Surfing has become a global phenomenon as a professional competitive sport and as a favoured leisure activity. Its popular mythology, promoted by music and films, is associated with the rejection of mainstream culture and the pursuit of personal freedom through a communion with nature. These romantic preconceptions make it a desirable brand in itself, which both consumers and manufacturers seem keen to buy into. Indeed, its longterm relevance to dress history was underlined when a surprising fragment of interwar surfing history circulated on blogs and websites in the form of a photograph of a woman standing in front of a surfboard on a nondescript beach. Agatha Christie was identified as the unlikely subject of the image. Christie first tried the sport in South Africa, but it wasn’t until a trip to Hawaii in 1922 that she mastered the cumbersome art of surfing standing upright on the board. In her 1972 autobiography, Christie described how she needed to adjust her wardrobe to the demands of the sport, as her “handsome silk bathing-dress” could not withstand the force of the waves. Instead, Christie opted for “a wonderful, skimpy, emerald-green wool bathing-dress,” purchased from the hotel shop and accessorised with laced, soft leather boots to protect her feet from the sharp coral of the Honolulu beach. This suggests that even before surfing became the fashionable sport it is today, its practical demands did not mean the end of individuality in dress. Her words give us a glimpse into attitudes towards surf-related attire before preconceptions were created by vivid marketing campaigns and promoted through music and film, as its popularity has grown since the 1950s.
By 2010 – the year of the Chanel campaign – the surfing industry, which encompasses a range of specialised companies from wetsuit manufacturers to wax and leash makers, generated more than seven billion dollars annually. Established companies, such as Quicksilver, which was founded in 1969, viewed attempts to tap into the developing market by big sportswear brands, such as Nike, with suspicion. Many of surf companies began as small local businesses during a period when the sport lacked mainstream popularity and their history is a key component of their brand identity. The way that labels, such as O’Neill, founded in 1952, and credited with the invention of the wetsuit, evolved over the years is closely linked to how the sport. This kind of authenticity mattered within the industry, and is reinforced by the short lifespan of the Nike 6.0 surf project in contrast to the ongoing popularity of Hurley, an established brand bought by the sportswear giant in 2002.
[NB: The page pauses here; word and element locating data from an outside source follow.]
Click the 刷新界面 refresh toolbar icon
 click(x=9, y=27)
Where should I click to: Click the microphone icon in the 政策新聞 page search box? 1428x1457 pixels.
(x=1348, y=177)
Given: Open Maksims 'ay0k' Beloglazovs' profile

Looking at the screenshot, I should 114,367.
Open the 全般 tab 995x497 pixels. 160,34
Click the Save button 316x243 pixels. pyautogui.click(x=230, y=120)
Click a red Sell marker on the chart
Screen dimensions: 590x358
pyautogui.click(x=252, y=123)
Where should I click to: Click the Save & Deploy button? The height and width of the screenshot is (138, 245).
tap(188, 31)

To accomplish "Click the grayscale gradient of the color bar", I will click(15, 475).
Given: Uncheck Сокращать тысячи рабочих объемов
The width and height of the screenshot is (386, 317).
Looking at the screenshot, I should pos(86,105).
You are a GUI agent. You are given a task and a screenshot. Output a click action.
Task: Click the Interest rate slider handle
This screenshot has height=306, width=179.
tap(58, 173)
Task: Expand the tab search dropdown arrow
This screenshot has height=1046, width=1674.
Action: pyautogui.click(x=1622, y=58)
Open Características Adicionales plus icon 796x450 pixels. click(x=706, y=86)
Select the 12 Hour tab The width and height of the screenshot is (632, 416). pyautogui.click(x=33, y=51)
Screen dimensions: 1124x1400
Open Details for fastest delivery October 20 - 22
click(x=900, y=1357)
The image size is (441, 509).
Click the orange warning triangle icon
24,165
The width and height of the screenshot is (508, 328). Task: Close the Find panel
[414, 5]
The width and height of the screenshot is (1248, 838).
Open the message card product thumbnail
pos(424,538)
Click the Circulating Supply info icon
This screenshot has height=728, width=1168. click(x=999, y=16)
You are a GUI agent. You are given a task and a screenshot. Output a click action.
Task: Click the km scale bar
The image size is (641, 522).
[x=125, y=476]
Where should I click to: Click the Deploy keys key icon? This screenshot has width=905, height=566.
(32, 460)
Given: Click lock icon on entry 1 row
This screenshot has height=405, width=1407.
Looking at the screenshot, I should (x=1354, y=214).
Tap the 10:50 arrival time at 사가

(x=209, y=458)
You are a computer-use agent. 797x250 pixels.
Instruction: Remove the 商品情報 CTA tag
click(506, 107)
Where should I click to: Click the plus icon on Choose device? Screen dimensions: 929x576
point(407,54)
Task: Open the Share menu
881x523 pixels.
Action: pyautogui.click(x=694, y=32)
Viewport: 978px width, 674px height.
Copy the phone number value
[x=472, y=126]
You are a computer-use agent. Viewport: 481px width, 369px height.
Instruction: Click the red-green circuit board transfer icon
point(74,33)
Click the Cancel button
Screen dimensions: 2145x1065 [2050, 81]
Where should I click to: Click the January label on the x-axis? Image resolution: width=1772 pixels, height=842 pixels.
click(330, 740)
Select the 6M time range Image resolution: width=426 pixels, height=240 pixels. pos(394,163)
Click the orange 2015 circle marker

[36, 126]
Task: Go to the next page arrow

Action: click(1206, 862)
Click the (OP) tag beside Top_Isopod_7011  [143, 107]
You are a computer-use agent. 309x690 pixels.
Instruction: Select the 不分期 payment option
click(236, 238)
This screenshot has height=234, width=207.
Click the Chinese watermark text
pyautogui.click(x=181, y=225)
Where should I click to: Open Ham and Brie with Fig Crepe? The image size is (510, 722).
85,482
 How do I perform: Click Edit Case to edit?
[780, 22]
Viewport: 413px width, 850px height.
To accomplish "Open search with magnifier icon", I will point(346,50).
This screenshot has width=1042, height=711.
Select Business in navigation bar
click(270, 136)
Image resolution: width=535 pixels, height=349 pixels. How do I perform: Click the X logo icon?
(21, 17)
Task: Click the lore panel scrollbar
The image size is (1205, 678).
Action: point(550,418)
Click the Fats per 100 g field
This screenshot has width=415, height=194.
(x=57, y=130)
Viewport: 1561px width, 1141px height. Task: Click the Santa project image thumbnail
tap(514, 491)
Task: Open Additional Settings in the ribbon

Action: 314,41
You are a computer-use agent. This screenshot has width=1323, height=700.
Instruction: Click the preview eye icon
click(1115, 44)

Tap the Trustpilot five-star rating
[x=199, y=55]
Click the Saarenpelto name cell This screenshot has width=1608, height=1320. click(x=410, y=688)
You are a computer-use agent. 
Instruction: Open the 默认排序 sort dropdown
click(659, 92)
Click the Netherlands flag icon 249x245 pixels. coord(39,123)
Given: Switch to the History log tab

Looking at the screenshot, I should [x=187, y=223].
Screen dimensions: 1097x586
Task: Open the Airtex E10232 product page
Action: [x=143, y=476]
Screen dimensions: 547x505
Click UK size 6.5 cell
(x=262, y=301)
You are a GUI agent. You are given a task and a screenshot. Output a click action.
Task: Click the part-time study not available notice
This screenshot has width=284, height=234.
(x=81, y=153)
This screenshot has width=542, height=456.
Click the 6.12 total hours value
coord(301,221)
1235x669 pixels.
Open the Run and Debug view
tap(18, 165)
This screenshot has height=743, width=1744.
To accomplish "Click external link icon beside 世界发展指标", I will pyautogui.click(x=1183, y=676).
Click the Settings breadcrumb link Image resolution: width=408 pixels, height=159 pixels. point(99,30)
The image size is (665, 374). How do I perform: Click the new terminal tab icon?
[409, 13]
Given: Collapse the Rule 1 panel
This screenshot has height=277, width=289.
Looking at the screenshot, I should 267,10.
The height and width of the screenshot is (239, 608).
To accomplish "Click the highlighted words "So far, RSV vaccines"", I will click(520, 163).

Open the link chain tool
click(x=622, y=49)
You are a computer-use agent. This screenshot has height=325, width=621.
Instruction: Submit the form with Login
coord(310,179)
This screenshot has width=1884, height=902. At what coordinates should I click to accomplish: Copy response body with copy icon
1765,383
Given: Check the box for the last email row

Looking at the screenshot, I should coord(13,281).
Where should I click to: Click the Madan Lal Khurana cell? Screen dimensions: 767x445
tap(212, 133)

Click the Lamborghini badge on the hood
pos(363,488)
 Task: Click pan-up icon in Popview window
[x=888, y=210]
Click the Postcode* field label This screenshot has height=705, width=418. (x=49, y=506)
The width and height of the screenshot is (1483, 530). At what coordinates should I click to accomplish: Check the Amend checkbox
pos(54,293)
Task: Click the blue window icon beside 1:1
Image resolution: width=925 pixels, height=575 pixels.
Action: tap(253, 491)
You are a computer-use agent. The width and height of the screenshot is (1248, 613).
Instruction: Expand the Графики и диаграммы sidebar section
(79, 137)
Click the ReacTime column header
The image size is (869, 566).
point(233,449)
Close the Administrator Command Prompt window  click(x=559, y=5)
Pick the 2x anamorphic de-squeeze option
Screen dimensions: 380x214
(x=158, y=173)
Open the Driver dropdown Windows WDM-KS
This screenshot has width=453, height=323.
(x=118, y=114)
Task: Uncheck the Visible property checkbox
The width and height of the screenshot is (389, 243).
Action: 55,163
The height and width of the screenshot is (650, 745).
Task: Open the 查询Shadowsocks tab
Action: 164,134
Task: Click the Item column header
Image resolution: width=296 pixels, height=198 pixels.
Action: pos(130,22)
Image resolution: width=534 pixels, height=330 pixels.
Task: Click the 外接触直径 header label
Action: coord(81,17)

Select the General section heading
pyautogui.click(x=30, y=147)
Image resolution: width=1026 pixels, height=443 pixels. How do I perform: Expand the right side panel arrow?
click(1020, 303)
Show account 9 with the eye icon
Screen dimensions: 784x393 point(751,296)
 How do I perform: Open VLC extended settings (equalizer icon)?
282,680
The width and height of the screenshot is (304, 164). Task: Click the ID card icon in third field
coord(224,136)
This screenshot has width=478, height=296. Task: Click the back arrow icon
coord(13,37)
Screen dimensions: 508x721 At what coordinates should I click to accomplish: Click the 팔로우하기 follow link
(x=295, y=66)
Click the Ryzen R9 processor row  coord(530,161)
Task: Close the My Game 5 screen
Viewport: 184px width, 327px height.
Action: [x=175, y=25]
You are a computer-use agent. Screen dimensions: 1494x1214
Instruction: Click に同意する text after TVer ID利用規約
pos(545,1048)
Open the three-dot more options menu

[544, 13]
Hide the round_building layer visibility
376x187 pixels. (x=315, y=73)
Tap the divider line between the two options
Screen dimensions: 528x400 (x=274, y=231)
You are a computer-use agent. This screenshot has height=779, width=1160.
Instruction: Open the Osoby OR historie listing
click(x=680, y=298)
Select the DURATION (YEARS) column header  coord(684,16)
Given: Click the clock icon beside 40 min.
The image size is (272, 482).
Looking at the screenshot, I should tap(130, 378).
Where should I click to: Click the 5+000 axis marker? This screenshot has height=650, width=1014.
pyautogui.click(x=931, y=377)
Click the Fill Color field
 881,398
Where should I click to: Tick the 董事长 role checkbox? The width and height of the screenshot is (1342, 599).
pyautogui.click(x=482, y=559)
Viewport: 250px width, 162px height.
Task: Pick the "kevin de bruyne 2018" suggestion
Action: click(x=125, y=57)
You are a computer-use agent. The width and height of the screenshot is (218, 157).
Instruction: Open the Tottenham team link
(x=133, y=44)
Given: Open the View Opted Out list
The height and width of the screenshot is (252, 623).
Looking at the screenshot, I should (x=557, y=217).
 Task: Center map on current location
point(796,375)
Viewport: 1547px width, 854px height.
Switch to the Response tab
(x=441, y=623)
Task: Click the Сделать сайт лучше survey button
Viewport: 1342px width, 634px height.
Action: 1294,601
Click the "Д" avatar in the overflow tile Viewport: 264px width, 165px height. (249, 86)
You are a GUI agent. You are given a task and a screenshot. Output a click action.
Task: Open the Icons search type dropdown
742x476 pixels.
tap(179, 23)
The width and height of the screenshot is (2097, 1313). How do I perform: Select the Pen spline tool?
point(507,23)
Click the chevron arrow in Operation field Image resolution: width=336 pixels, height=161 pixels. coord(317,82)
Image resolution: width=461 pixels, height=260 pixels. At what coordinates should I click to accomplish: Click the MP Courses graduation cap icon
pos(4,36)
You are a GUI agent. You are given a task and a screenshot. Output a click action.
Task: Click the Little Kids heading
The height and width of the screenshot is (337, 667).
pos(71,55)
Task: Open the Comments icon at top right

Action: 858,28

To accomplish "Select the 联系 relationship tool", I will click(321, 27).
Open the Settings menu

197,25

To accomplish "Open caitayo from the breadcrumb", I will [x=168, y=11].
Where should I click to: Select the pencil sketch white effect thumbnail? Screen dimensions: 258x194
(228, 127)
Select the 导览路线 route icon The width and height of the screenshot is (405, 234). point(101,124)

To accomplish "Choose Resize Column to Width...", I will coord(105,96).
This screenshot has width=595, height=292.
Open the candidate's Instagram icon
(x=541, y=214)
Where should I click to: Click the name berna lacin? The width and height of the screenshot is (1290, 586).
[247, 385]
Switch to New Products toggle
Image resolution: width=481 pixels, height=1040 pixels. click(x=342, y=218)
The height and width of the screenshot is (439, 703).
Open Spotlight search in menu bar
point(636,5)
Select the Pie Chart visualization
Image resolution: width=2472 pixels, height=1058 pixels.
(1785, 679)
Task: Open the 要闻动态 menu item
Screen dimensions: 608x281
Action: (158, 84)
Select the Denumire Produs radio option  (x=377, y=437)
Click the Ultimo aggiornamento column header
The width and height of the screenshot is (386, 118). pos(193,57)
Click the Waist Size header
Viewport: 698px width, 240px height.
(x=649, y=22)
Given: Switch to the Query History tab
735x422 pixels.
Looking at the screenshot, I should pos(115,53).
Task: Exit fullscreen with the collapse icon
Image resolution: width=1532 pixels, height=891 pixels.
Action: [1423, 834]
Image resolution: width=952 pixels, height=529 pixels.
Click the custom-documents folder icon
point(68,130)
Both surfing and fashion are pursuits that allow self-expression, suggesting successful future collaborations, if collaborators are carefully chosen. Although the surfing industry has experienced setbacks in the last few years, the announcement that Kelly Slater, one of surf’s superstars, left his sponsor Quicksilver in order to partner with the Kering Group in March of this year suggests that the sport is still considered to have potential from a commercial standpoint. Slater and Kering’s joint venture will take the shape of an eco-friendly clothing company and Slater will serve as the Group’s ambassador for its issue concerning sustainability. It seems that through this collaboration, new standards can be set for both fashion and surfing, that combine authenticity and trend-awareness.
Christie, A. (1977) An Autobiography. Glasgow: Fontana Collins.
Heinemann, J. (2004) Vintage Surfing Graphics. London and New York: Taschen.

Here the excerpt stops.